Das bedeutet aber: Der entscheidende Faktor der heutigen Weltpolitik ist und bleibt vorerst die Tatsache der kulturellen Fragmentierung der Welt und der sich daran anschließenden politischen Konflikte. Wie immer man die Ursachen dieser Konflikte auch deuten mag: als Konfrontation eines religiös-kulturellen „Fundamentalismus“ mit der „aufgeklärten Welt“ des Westens oder doch wohl treffender (und zugleich neutraler) als „Zusammenstoß der Kulturen“ – es handelt sich um ein Faktum, das Spengler vor mehr als sieben Jahrzehnten bereits präzise vorausgesehen und wenigstens in seinen Umrissen beschrieben hat, freilich mit den Begriffen seiner damaligen Gegenwart und unter Bezugnahme auf die seinerzeit unmittelbar drängenden Zeitprobleme. Was man von Spengler auch heute noch lernen kann, was also von seinem politisch-publizistischen Werk bleibt, das ist die Einsicht in die Unhintergehbarkeit und auch in die Unüberwindbarkeit der Konflikthaltigkeit der politischen Existenz des Menschen. Solange Menschen unterschiedlichen Kulturen angehören und sich dessen auch bewußt sind, so lange wird es keine Einheitswelt geben, so lange wird es Konkurrenzkämpfe und in der Regel auch gewaltsame Konflikte zwischen den Angehörigen der verschiedenen, miteinander konkurrierenden Kulturkreise geben.

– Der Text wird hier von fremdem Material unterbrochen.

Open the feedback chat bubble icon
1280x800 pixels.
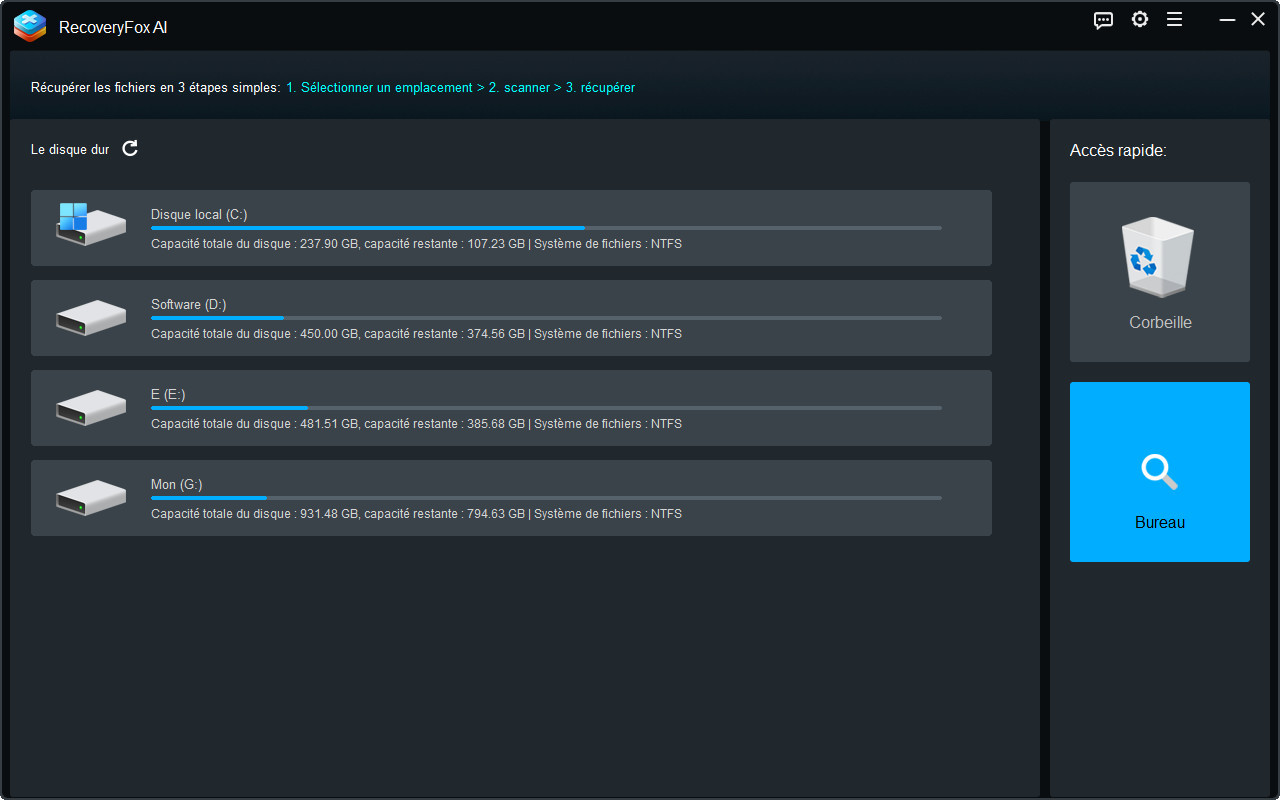point(1103,20)
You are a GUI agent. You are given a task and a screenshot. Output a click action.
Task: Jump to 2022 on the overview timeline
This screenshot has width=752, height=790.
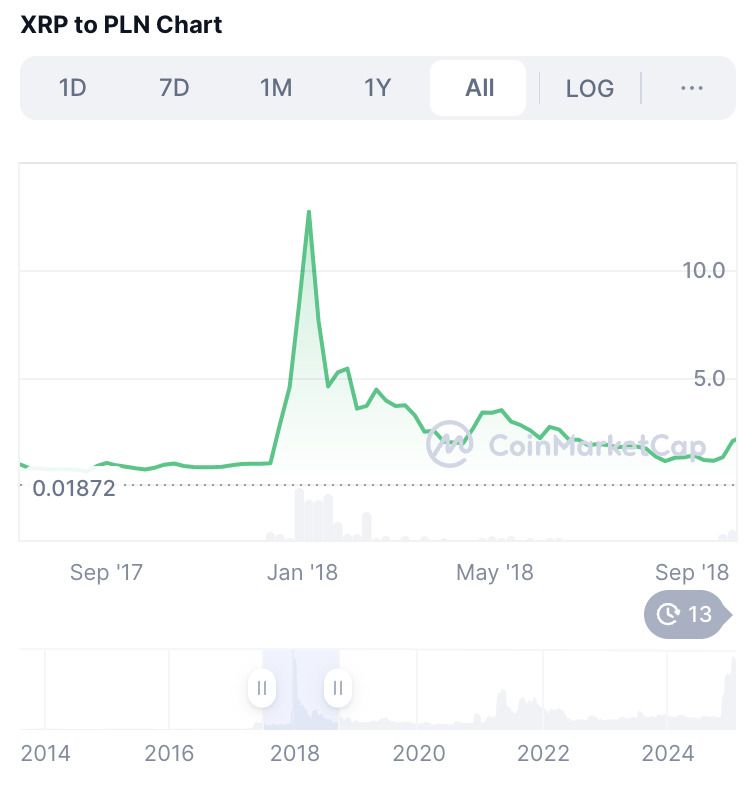point(543,754)
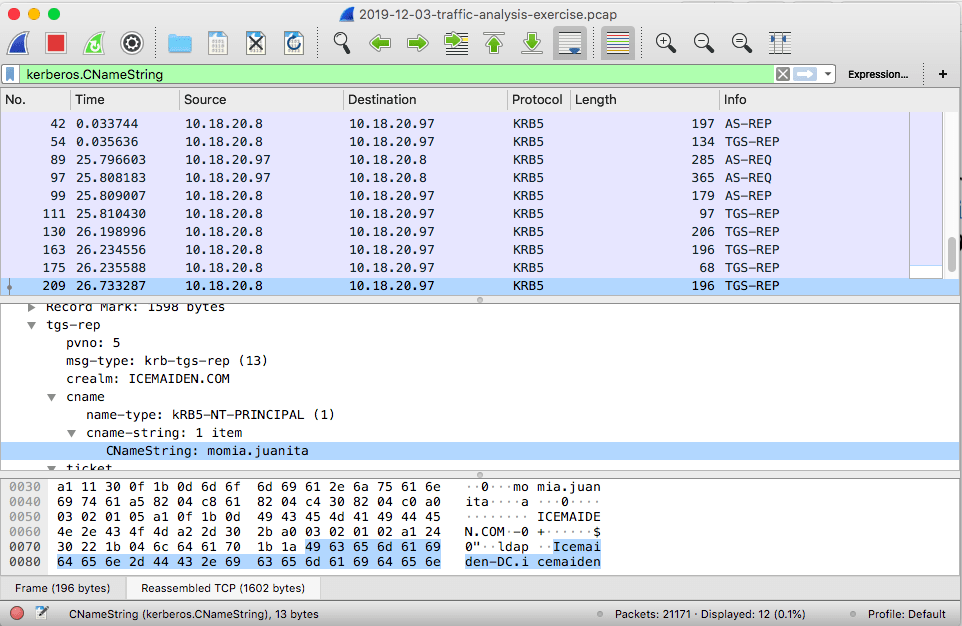The width and height of the screenshot is (962, 626).
Task: Open a capture file folder icon
Action: click(x=180, y=44)
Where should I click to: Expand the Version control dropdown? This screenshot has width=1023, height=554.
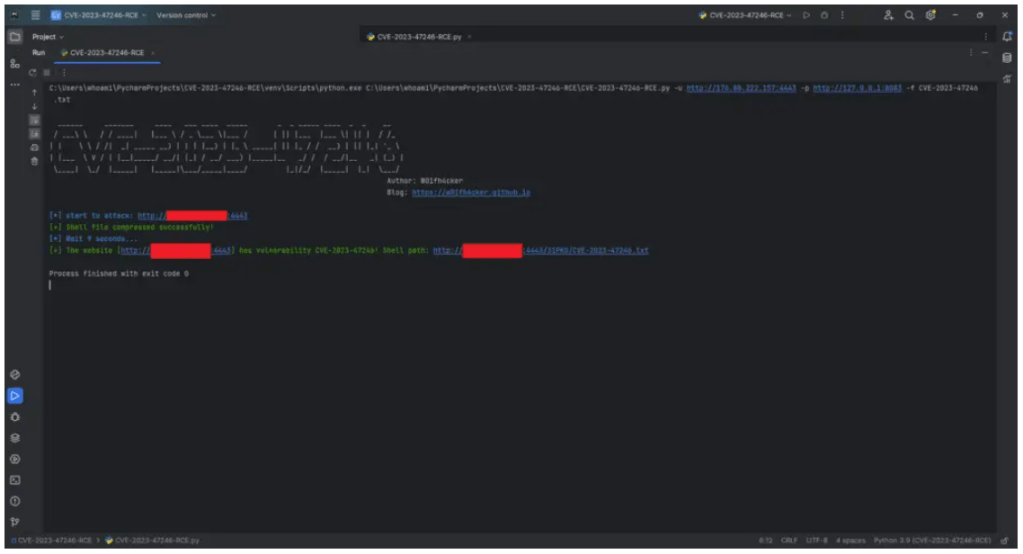[x=186, y=15]
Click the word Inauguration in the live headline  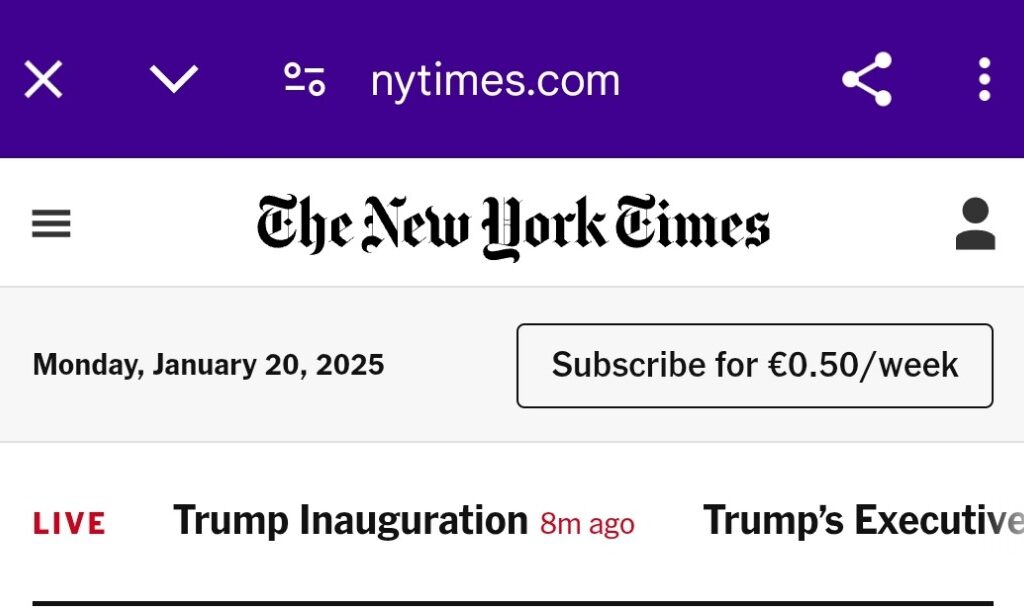(x=413, y=520)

Denn auch das hat Spengler gelehrt: Zwei Kulturen mögen sich noch so sehr annähern – eine letzte, unüberwindbare Schranke bleibt immer bestehen. Das vermeintlich allen gemeinsame „Menschliche“ kommt nur dort zum Tragen, wo es um die „Natürlichkeit“ des Menschen geht. Kommt die „Kultur“ ins Spiel, dann beginnt der Konflikt, weil Kulturen jeweils zeitlich und räumlich gebunden, daher grundsätzlich verschieden sind und letztlich fundamental voneinander differieren. Daraus folgt nun keineswegs zwingend, daß es für alle Zukunft eine agonale, eine „kriegerische“ Welt geben muß, daß die Menschen, so lange sie existieren werden, sich immer wieder gegenseitig zu vernichten trachten. Aber daraus folgt, daß es Frieden und Eintracht, wenn überhaupt, nur in der von allen gemeinsam erkannten und bewußt ausgehaltenen, bewußt akzeptierten Differenz geben wird. Hierin liegen die Grenzen des Universalismus und erst recht diejenigen der „Globalisierung“. Und darin liegt auch die Unmöglichkeit des Verzichts auf „Politik“, auch des Verzichts auf „Weltpolitik“ in einem durchaus traditionell gemeinten Sinn. Noch für unsere Gegenwart gilt unverändert – vielleicht mehr denn jemals zuvor – die Warnung, die Spengler in den Jahren der Entscheidung formulierte: „Der Verzicht auf Weltpolitik schützt nicht vor ihren Folgen“.